[Stored data]
-=-=-=-=-

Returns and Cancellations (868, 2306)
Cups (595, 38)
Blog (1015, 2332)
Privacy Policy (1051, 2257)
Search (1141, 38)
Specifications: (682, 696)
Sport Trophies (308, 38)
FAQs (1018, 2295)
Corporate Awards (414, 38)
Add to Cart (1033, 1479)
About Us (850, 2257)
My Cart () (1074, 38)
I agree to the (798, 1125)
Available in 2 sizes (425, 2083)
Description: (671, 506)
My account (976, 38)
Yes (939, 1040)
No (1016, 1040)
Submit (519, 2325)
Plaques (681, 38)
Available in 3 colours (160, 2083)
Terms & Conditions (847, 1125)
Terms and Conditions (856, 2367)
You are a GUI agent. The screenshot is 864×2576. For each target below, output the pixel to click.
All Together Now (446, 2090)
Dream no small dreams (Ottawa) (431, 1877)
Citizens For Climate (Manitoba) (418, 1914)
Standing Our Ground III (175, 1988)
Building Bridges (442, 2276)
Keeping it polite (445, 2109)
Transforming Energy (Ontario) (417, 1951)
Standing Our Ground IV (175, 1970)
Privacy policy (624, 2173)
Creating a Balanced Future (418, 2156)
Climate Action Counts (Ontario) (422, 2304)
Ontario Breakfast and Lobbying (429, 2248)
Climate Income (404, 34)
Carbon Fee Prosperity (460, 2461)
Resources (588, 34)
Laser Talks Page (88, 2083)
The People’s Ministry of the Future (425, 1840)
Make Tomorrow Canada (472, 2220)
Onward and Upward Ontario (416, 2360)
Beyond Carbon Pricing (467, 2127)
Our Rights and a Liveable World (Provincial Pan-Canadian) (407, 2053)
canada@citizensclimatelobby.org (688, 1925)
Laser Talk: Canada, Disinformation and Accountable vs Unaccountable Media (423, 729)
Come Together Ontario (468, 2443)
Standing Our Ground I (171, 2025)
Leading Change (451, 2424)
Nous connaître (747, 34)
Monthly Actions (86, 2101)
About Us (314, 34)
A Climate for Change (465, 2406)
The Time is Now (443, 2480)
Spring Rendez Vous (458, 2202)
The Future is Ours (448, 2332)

-=-=-=-=-

▶ **Exercise details**
From the records above, extract every line exactly as it stands.

▶ **Response area**
Returns and Cancellations (868, 2306)
Cups (595, 38)
Blog (1015, 2332)
Privacy Policy (1051, 2257)
Search (1141, 38)
Specifications: (682, 696)
Sport Trophies (308, 38)
FAQs (1018, 2295)
Corporate Awards (414, 38)
Add to Cart (1033, 1479)
About Us (850, 2257)
My Cart () (1074, 38)
I agree to the (798, 1125)
Available in 2 sizes (425, 2083)
Description: (671, 506)
My account (976, 38)
Yes (939, 1040)
No (1016, 1040)
Submit (519, 2325)
Plaques (681, 38)
Available in 3 colours (160, 2083)
Terms & Conditions (847, 1125)
Terms and Conditions (856, 2367)
You are a GUI agent. The screenshot is 864×2576. For each target below, output the pixel to click.
All Together Now (446, 2090)
Dream no small dreams (Ottawa) (431, 1877)
Citizens For Climate (Manitoba) (418, 1914)
Standing Our Ground III (175, 1988)
Building Bridges (442, 2276)
Keeping it polite (445, 2109)
Transforming Energy (Ontario) (417, 1951)
Standing Our Ground IV (175, 1970)
Privacy policy (624, 2173)
Creating a Balanced Future (418, 2156)
Climate Action Counts (Ontario) (422, 2304)
Ontario Breakfast and Lobbying (429, 2248)
Climate Income (404, 34)
Carbon Fee Prosperity (460, 2461)
Resources (588, 34)
Laser Talks Page (88, 2083)
The People’s Ministry of the Future (425, 1840)
Make Tomorrow Canada (472, 2220)
Onward and Upward Ontario (416, 2360)
Beyond Carbon Pricing (467, 2127)
Our Rights and a Liveable World (Provincial Pan-Canadian) (407, 2053)
canada@citizensclimatelobby.org (688, 1925)
Laser Talk: Canada, Disinformation and Accountable vs Unaccountable Media (423, 729)
Come Together Ontario (468, 2443)
Standing Our Ground I (171, 2025)
Leading Change (451, 2424)
Nous connaître (747, 34)
Monthly Actions (86, 2101)
About Us (314, 34)
A Climate for Change (465, 2406)
The Time is Now (443, 2480)
Spring Rendez Vous (458, 2202)
The Future is Ours (448, 2332)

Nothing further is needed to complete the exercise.